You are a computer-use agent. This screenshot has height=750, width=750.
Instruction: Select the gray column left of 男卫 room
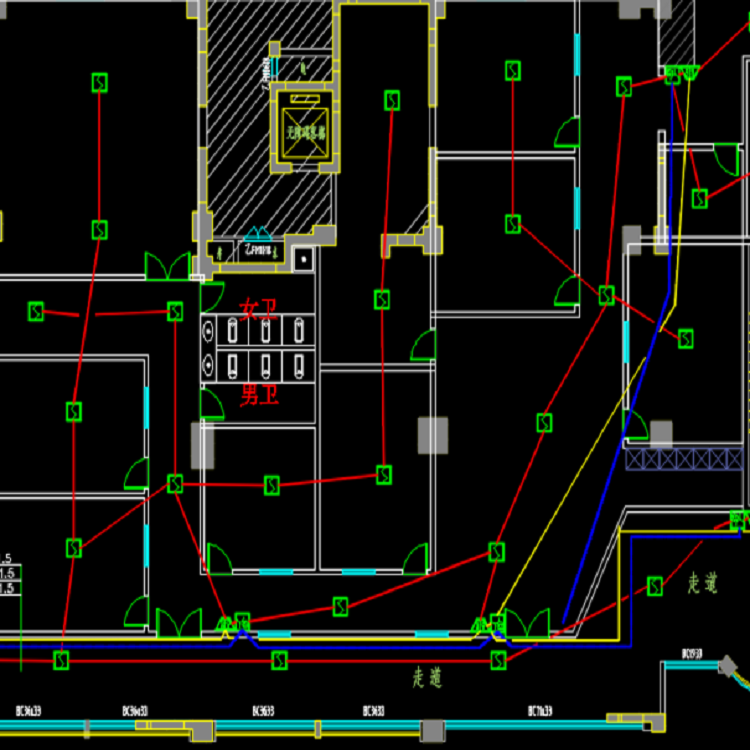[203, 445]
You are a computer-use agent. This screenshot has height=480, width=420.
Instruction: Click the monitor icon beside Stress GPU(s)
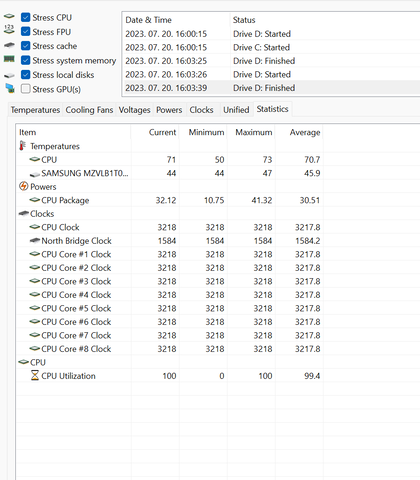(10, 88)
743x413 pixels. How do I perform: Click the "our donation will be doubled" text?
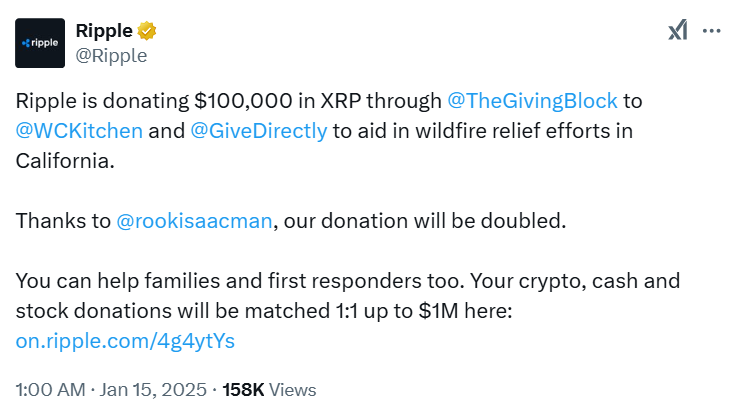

===

Hand back the records above exactly as they are, pictures excluded.

You are a computer-use agent. This screenshot has height=750, width=750.
Instruction: Select the gray column left of 男卫 room
[203, 445]
You are a computer-use agent. This screenshot has height=480, width=420.
Instruction: Click the monitor icon beside Stress GPU(s)
(10, 88)
743x413 pixels. How do I perform: Click the "our donation will be doubled" text?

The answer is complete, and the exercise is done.